- **Page extract**
BEGIN
Monday 23 July 2018

BRAPA - Dripped on in Skipton

'Twas a grey drizzly Friday evening in Skipton, my fifth visit to the North Yorkshire town in the name of pub-ticking, and not a town that has every really convinced me.  Just a bit too twee to have that satisfactory down to earth 'Yorkshireness', reflected in the Good Beer Guide entries over the years, a selection of boring Micros, a French cafe, canal side flops and cliquey clubs.  Even so-called 'proper pubs' like the Woolly Sheep feel little more than tourist 'passing through' chaos chasms.

As I squinted into the heavy grey sky, I saw my first of two pubs through a gap between shops probably selling pagan incense sticks and dolls made of lavender, and got a blob of rain in my eye as I took the photos, even the low down one!  I perhaps wasn't approaching this with the usual wide-eyed enthusiasm!
END
- **What this task involves**
Reproduce the part of the Skipton pub post that opens with the words "Monday 23 July" and closes with "usual wide-eyed enthusiasm!", substituting "dull" for "grey". Use only the Skipton pub post when answering.

- **Data listing**
BEGIN
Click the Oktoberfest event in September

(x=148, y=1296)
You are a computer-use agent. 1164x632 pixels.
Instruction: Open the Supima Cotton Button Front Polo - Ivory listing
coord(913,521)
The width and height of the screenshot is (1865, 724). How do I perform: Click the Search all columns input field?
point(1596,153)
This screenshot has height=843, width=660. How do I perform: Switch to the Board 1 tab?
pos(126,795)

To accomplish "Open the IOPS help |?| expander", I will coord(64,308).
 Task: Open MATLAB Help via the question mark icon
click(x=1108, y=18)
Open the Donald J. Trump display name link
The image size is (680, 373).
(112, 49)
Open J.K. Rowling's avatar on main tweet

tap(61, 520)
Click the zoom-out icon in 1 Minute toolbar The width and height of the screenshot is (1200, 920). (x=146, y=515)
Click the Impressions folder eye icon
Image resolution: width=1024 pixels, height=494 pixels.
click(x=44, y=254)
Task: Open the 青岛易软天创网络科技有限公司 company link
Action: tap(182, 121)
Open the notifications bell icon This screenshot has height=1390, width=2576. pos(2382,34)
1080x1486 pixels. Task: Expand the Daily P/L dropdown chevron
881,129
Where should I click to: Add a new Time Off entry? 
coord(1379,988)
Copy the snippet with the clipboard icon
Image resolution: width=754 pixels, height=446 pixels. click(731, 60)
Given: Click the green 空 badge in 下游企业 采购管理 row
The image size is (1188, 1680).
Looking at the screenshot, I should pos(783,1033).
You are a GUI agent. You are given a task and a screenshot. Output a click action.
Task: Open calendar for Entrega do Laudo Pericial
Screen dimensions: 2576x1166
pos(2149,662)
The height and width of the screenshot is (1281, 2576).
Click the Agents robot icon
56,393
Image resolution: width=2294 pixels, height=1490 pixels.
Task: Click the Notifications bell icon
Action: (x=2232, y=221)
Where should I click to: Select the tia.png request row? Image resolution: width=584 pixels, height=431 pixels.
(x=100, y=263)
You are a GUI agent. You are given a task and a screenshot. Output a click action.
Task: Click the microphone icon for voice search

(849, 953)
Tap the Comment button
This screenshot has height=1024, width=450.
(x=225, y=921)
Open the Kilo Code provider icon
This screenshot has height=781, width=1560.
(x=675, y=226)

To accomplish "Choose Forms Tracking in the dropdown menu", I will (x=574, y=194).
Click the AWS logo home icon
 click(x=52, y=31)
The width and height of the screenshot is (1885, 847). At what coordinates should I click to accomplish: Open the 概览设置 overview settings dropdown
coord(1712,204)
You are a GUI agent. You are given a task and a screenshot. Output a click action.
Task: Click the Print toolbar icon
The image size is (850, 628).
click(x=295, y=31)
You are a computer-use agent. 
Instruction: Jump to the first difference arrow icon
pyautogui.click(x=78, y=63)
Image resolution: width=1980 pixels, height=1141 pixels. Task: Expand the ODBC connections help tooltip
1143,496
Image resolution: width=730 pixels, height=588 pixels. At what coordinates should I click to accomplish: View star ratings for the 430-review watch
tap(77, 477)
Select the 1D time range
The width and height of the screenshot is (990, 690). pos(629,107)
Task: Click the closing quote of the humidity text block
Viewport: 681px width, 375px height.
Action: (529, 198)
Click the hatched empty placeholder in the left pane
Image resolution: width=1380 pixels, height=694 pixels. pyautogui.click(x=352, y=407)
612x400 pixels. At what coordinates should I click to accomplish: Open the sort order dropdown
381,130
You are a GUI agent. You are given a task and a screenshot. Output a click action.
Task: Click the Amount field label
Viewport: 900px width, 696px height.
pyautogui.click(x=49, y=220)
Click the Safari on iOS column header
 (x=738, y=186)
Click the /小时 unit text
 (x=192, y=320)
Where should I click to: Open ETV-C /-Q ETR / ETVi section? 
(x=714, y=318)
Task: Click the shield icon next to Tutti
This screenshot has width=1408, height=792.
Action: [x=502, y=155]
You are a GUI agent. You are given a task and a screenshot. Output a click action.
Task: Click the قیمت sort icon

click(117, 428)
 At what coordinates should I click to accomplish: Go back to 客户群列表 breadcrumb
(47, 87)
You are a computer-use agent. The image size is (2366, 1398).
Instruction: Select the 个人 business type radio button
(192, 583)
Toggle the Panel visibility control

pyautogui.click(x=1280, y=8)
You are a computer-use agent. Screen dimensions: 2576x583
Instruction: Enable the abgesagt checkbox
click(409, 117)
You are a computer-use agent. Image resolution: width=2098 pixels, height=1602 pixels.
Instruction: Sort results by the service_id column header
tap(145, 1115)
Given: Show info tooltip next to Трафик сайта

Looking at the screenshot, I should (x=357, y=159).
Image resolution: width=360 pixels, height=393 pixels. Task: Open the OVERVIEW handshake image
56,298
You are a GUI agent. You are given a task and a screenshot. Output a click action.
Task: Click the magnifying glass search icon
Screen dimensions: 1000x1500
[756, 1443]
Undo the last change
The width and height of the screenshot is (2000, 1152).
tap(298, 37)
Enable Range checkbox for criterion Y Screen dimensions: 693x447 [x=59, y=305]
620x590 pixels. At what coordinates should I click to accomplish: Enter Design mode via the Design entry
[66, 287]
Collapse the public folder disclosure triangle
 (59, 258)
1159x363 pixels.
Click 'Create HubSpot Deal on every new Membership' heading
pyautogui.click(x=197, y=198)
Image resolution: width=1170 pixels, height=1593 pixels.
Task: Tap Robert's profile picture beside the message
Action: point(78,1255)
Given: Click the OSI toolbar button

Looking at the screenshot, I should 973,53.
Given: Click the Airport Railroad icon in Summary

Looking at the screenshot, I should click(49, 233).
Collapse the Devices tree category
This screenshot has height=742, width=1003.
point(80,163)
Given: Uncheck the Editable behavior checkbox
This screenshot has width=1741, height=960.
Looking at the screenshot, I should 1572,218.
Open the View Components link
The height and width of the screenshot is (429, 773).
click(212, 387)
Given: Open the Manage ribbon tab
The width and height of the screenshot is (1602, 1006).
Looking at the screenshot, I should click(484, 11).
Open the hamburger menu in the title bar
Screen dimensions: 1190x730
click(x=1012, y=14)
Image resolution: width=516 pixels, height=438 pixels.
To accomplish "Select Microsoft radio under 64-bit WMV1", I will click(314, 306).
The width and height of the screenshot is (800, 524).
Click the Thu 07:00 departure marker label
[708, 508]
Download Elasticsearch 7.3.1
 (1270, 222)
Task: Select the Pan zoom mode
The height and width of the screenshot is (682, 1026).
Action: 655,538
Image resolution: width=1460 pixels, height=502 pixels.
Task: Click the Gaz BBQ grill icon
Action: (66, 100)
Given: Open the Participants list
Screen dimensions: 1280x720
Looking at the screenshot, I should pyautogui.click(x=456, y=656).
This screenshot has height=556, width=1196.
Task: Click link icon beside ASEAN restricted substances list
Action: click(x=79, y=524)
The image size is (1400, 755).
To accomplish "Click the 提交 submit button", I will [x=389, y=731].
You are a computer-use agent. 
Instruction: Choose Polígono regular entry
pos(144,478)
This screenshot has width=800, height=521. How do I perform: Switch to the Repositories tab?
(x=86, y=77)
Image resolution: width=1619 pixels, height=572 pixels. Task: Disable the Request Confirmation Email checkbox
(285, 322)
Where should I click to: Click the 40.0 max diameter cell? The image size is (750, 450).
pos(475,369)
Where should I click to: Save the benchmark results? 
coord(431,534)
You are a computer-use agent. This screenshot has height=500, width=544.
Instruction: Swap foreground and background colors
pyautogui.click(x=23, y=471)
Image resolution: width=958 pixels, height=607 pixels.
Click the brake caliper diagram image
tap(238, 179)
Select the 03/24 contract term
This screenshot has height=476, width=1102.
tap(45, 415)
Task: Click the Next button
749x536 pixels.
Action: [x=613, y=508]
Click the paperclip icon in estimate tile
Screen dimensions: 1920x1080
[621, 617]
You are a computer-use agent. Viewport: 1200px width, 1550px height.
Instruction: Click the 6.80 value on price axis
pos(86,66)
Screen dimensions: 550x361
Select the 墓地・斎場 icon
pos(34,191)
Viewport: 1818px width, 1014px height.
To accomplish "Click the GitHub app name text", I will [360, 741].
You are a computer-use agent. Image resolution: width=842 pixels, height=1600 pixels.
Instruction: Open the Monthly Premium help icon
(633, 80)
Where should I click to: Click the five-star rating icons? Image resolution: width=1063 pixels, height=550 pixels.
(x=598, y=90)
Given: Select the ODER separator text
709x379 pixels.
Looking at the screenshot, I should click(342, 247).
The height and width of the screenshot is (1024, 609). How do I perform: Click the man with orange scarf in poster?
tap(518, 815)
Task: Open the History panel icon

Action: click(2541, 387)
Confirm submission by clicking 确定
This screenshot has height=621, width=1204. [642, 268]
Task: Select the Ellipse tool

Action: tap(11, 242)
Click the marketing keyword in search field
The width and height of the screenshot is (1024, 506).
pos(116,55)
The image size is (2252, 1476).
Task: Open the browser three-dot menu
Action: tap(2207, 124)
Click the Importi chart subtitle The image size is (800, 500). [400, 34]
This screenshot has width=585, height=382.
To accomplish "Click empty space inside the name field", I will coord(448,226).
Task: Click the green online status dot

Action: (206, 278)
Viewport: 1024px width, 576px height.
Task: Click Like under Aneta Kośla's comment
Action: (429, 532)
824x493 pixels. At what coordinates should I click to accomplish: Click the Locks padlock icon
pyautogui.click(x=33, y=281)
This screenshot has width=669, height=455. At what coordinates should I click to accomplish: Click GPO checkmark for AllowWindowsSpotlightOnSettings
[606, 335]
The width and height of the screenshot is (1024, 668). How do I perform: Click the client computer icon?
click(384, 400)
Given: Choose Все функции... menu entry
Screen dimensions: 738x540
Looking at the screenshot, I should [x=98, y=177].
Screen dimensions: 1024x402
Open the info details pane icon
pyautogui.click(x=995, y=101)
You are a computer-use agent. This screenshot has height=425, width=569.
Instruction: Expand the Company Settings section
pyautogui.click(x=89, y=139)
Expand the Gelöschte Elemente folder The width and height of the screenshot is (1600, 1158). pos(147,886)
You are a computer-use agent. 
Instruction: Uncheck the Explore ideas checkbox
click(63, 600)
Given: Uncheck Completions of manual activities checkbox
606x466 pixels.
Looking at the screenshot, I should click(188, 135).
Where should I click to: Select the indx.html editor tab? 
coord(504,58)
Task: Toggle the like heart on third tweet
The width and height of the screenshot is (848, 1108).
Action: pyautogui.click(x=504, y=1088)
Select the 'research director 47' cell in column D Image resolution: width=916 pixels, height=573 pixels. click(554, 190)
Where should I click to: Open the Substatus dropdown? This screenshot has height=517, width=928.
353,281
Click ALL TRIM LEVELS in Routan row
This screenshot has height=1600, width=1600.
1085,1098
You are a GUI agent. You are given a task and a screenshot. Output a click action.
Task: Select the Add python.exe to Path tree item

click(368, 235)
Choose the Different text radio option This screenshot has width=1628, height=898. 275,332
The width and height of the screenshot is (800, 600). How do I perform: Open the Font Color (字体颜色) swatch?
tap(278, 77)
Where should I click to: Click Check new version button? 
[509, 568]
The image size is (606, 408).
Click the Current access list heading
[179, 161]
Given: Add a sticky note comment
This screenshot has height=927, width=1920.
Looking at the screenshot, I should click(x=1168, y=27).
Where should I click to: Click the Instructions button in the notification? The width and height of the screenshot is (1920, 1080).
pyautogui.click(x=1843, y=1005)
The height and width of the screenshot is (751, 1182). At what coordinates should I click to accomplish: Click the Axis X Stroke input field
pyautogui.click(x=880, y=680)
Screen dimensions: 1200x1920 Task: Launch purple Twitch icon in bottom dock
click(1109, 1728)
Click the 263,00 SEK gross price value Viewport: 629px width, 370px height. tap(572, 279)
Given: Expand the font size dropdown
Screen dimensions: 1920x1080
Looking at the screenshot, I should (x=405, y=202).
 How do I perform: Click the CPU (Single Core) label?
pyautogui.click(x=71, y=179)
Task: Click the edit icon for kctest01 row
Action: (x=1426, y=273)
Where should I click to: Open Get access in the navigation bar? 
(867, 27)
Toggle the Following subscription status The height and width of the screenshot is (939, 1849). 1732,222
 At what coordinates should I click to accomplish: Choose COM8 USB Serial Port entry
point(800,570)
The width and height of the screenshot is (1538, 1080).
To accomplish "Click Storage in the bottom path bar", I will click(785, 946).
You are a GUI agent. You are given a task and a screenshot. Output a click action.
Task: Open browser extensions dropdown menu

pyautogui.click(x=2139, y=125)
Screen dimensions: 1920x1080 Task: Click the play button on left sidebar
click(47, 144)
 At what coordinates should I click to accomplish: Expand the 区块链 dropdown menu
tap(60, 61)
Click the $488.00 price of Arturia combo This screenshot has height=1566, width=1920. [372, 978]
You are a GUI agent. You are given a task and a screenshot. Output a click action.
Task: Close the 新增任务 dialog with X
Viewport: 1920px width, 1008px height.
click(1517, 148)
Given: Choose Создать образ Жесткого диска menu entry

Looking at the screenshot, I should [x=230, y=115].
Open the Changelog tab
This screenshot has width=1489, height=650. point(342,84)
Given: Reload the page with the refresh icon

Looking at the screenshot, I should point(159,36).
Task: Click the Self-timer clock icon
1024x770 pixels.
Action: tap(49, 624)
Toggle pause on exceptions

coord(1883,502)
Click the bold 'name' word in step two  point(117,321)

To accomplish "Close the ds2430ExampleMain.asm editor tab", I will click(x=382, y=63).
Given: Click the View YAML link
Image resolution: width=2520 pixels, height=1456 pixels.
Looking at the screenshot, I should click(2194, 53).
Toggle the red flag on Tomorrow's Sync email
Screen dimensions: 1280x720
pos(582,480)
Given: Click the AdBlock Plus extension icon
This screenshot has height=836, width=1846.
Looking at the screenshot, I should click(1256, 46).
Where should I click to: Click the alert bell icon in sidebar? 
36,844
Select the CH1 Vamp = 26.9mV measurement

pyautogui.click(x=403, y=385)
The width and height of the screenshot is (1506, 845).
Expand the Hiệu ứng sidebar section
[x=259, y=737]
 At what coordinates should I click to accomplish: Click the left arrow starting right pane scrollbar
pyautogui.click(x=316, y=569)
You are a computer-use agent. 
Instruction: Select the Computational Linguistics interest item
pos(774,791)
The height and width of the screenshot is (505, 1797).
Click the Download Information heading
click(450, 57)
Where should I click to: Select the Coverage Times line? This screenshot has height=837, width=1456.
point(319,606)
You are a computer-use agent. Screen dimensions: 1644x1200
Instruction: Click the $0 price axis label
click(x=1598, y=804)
END
- **Task result**
Monday 23 July 2018

BRAPA - Dripped on in Skipton

'Twas a dull drizzly Friday evening in Skipton, my fifth visit to the North Yorkshire town in the name of pub-ticking, and not a town that has every really convinced me.  Just a bit too twee to have that satisfactory down to earth 'Yorkshireness', reflected in the Good Beer Guide entries over the years, a selection of boring Micros, a French cafe, canal side flops and cliquey clubs.  Even so-called 'proper pubs' like the Woolly Sheep feel little more than tourist 'passing through' chaos chasms.

As I squinted into the heavy dull sky, I saw my first of two pubs through a gap between shops probably selling pagan incense sticks and dolls made of lavender, and got a blob of rain in my eye as I took the photos, even the low down one!  I perhaps wasn't approaching this with the usual wide-eyed enthusiasm!